A further important limitation may be that medication, given regularly and on-demand, was recorded exclusively during the study period. This comes with two major limitations: First, the latency of many psychotropic drugs, especially antidepressants, could not be assessed. Second, it was also not possible to determine how long certain drugs, especially BZD were taken and in what doses before the treatment began. This may be especially important, as long-term BZD users tend to shift their use of medication from an as-prescribed to an as-needed pattern [26]. Assuming that several complex control loops with a certain inertia and capacity for self-regulation are involved in the development and chronification as well as in the recovery from depression, the duration of influencing factors is also of decisive importance. Furthermore, medication was not kept stable during the study period and was being changed by the treating physicians in most patients, often to a considerable extent. The intake was not monitored as standard. Serum-level controls were not carried out as standard. Particularly in outpatients, there is still a lack of information regarding the demand-oriented use of (self-)medication or other substance intake, e.g., OTC drugs and/or alcohol. However, patients with indications of clinically relevant substance use disorders were excluded from the study. Multiple psychiatric medication was the rule rather than the exception, especially for patients receiving lorazepam. Further pharmacodynamic and pharmacokinetic interactions must, therefore, be expected. The evaluation of the patient files was carried out with the greatest care by clinical specialists. Nevertheless, there is naturally a certain diagnostic fuzziness in the differential diagnosis of affective disorders, especially depression, compared to other mental disorders, e.g., personality disorders [70] or psychoses [7]. Further limitations are due to high heterogeneity in our naturalistic sample (different types of depression and different treatment protocols).
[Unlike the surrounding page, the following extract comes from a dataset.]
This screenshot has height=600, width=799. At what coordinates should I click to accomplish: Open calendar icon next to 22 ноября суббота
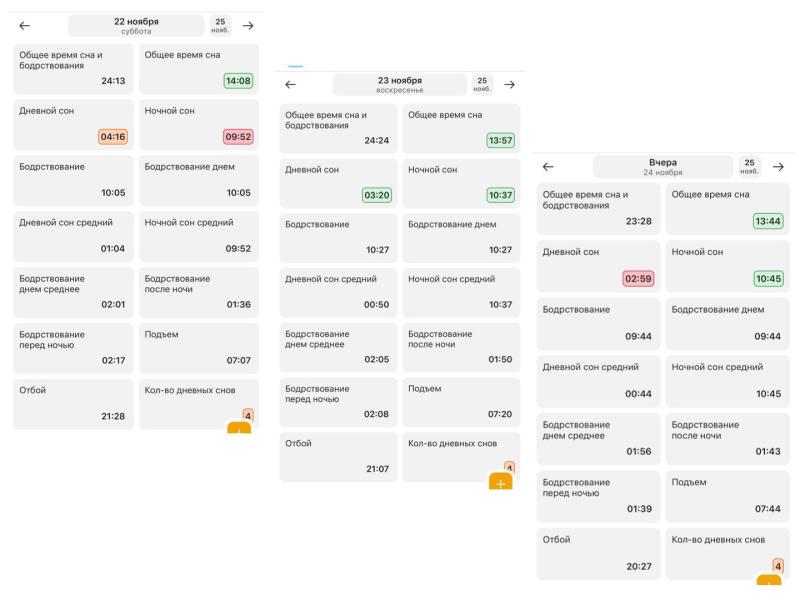pyautogui.click(x=222, y=25)
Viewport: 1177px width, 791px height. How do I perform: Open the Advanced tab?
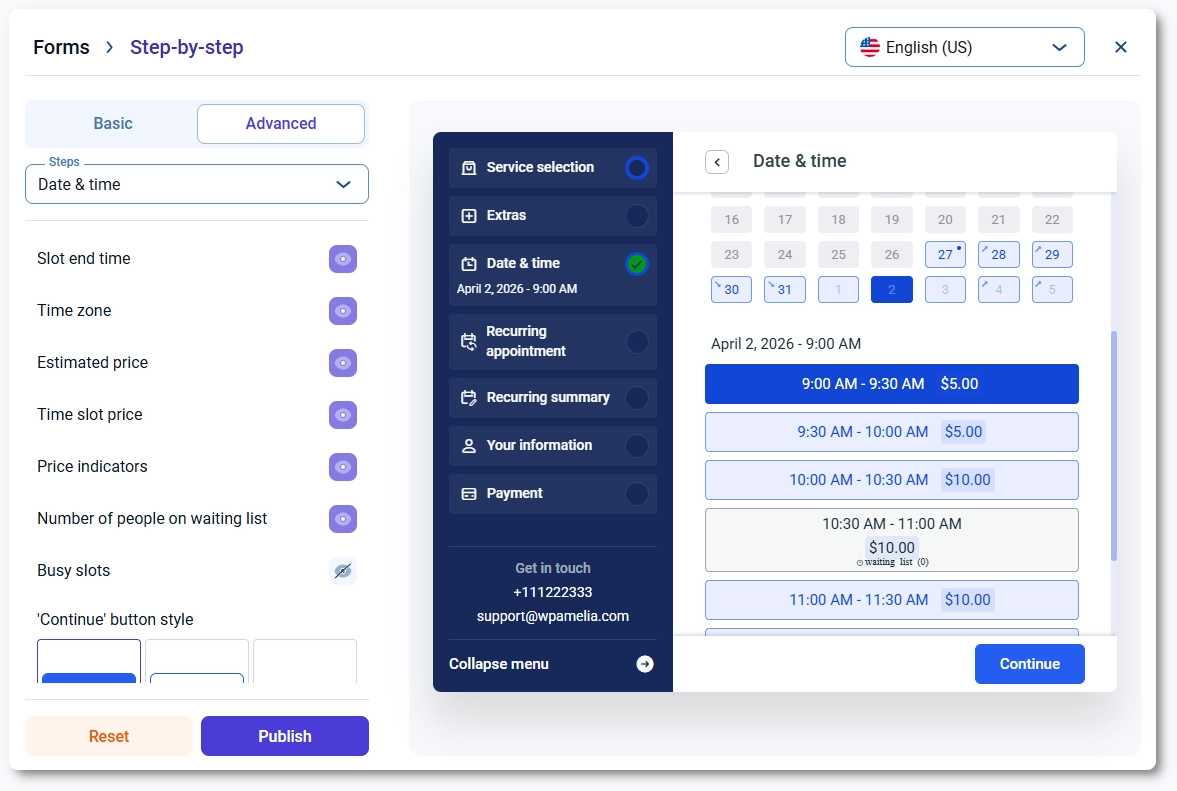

In our naturalistic study, we found no correlation between lorazepam dose and efficacy of rTMS treatment, most likely due to limitations in study design. Whether such a correlation exists should be further investigated.

It was suggested that the negative influence of BZD on outcome of rTMS is most severe in the first weeks of rTMS treatment [69]. Analyzing improvement of symptom severity in weeks 2, 4, and 6, Hunter, Minzenberg et al. found the largest deficit in BZD users in week 2 [29], while Kaster et al. reported that BZD users were underrepresented in rapid response group during a 4 week course of rTMS treatment [31]. Due to study design, we cannot make any conclusions about trajectories.


Our results show a reduced effectiveness of rTMS treatment of depression when lorazepam is administered concomitantly. The impact of lorazepam and other BZD on rTMS should receive more attention and should be further investigated in prospective, hypothesis-based treatment studies to determine causal relationships between medication treatments and outcome. Given our results, one should investigate whether patients treated with rTMS for depression may benefit from discontinuation of BZD in controlled trials. Whether the results for lorazepam are also valid for other BZD and the influence of lorazepam dose on efficacy of rTMS should be further investigated. A better understanding of the interactions between rTMS and drugs is important for efforts in increasing the effectiveness of rTMS.